AI that erases distinctives doesn't serve anyone. A Catholic seeking sacramental theology doesn't want a Reformed answer. A Reformed believer asking about covenant theology doesn't want Catholic soteriology. And neither wants the AI's invented synthesis of both.

What we actually need: AI systems that are tradition-aware, not tradition-erasing. Systems that can say "From a Reformed perspective..." or "Catholics would argue..." rather than synthesizing a fake consensus.

Note

FaithBench's approach: Tradition fidelity as a core sub-dimension of doctrinal scoring. Expert annotators matched to traditions. Evaluating competence within frameworks, not despite them. The goal isn't to pick winners in theological debates—it's to measure whether models can faithfully represent the positions that actual communities hold.

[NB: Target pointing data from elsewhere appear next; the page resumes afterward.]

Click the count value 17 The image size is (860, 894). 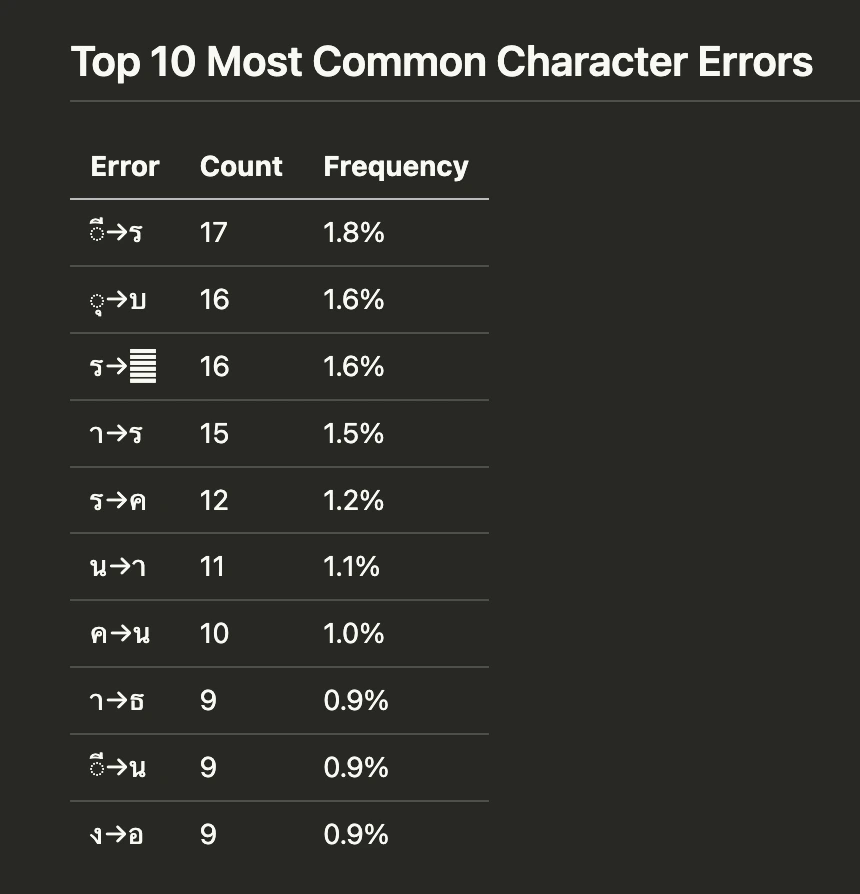[x=213, y=233]
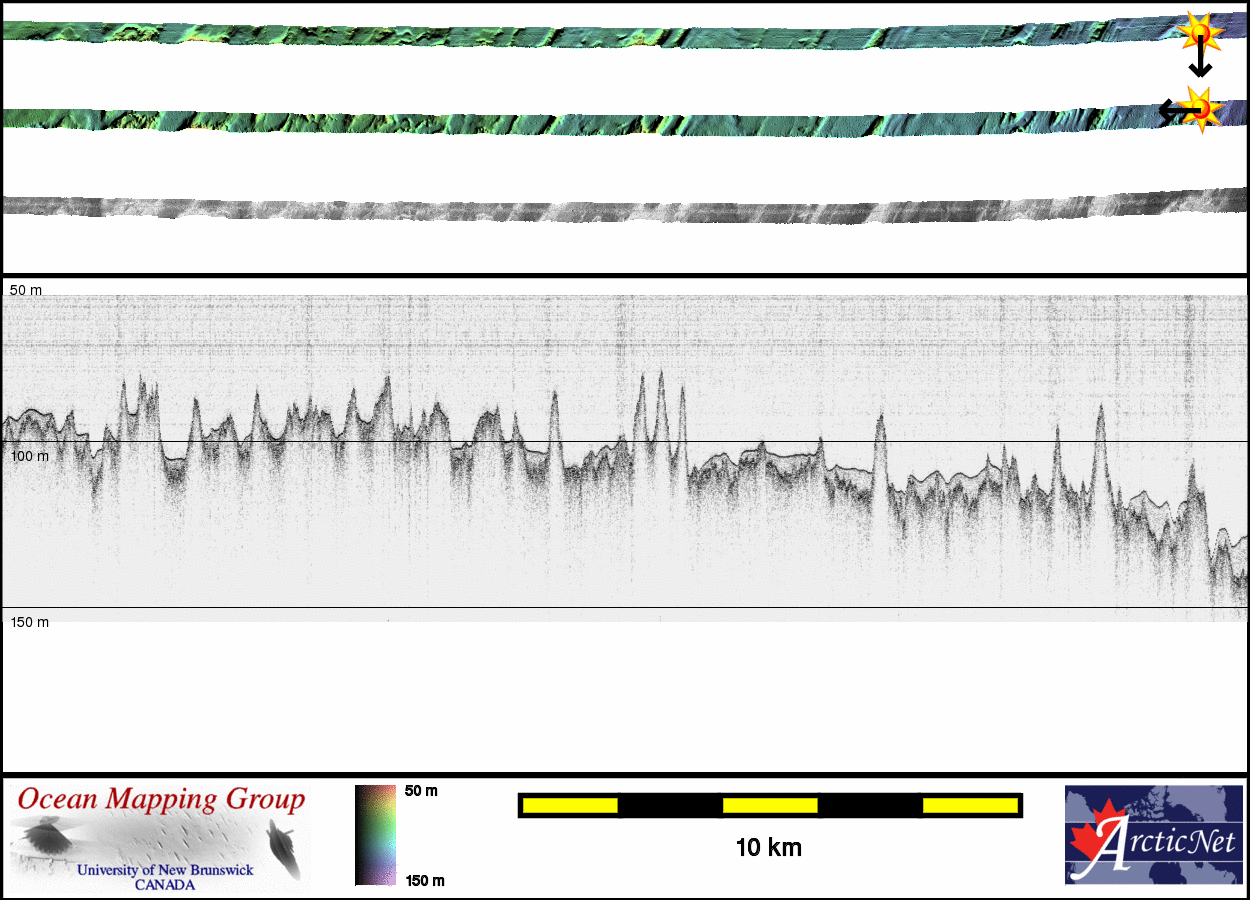Click the lower starburst marker on the second strip
This screenshot has height=900, width=1250.
point(1201,108)
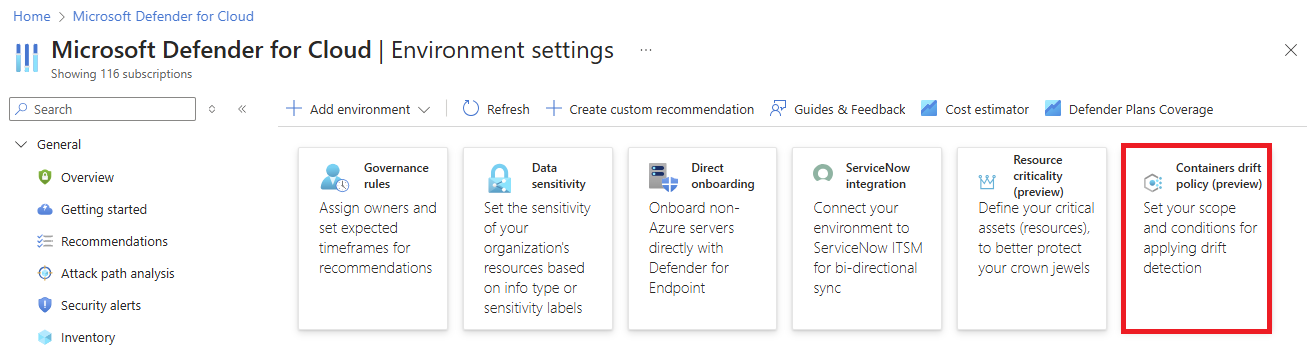Click the Home breadcrumb link
Viewport: 1310px width, 360px height.
tap(30, 16)
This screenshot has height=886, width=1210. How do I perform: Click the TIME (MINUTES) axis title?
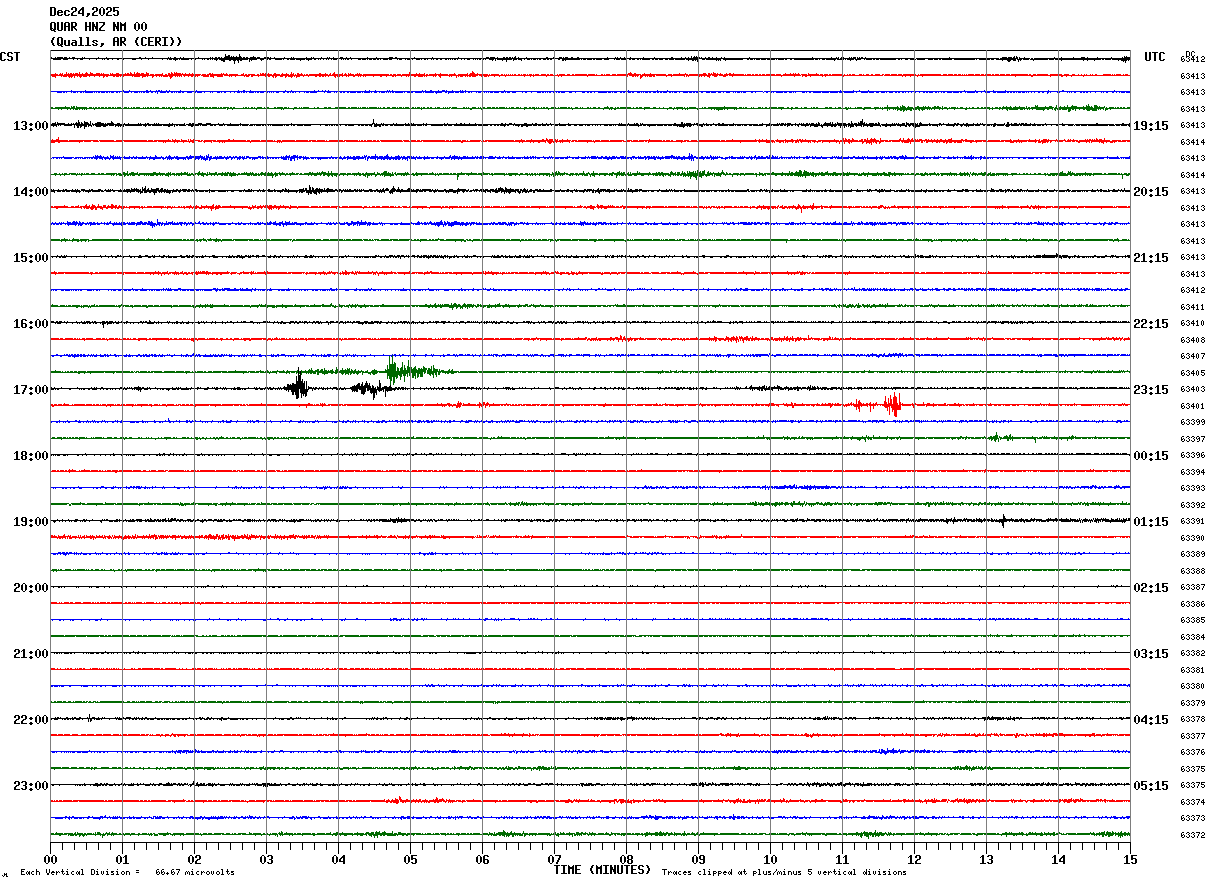coord(602,870)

As Rabbi Yehuda Hausman put it after testing AI for Jewish learning: "It became ever more obvious that I was dealing with an 'AI parrot' with no real understanding."

John Piper's response to AI-generated sermons: "Frankly, I'm appalled at the thought—appalled."

A Conservative Judaism rabbi, reflecting on the limits of computation: "ChatGPT cannot weep when a verse pierces the soul."

Theology resists benchmarks because it was never meant to be compressed into retrievable facts. It's a living tradition—or rather, many living traditions—of interpretation, debate, and faithful reading across centuries.

Any benchmark that ignores this isn't measuring theological competence. It's measuring something else entirely.

Note

Note on preliminary data: FaithBench scores cited in this post are from v1.0, which uses a single LLM judge (Gemini 3 Flash) without human inter-rater reliability validation. Scores should be treated as provisional automated assessments. See our methodology for full details on current limitations.

References

Chen, Z., et al. (2024). Toward expert-level medical question answering with large language models. Nature Medicine. https://doi.org/10.1038/s41591-024-03423-7

Gloo. (2025, December 15). Gloo unveils the first benchmark exposing how AI misses Christian worldview and values [Press release]. https://gloo.com/press/releases/gloo-unveils-the-first-benchmark-exposing-how-ai-misses-christian-worldview-and-values

Guha, N., et al. (2023). LegalBench: A collaboratively built benchmark for measuring legal reasoning in large language models. Proceedings of NeurIPS 2023. https://arxiv.org/abs/2308.11462

Pew Research Center. (2024). Americans' views on AI and religion. https://www.pewresearch.org

Singler, B. (2017). An introduction to artificial intelligence and religion for the religious studies scholar. Implicit Religion, 20(3), 215-231.

Singler, B. (2024). Religion and AI: An introduction. Cambridge University Press.

Tech Times. (2024, May 2). AI priest gets demoted after saying babies can be baptized with Gatorade. https://www.techtimes.com/articles/304222/20240502/ai-priest-demoted-saying-babies-baptized-gatorade.htm

The Register. (2024, May 3). AI Catholic 'priest' defrocked over interesting advice. https://www.theregister.com/2024/05/03/ai_catholic_priest/

Vanhoozer, K. J. (2024). Mere Christian hermeneutics: Transfiguring what it means to read the Bible theologically. Zondervan.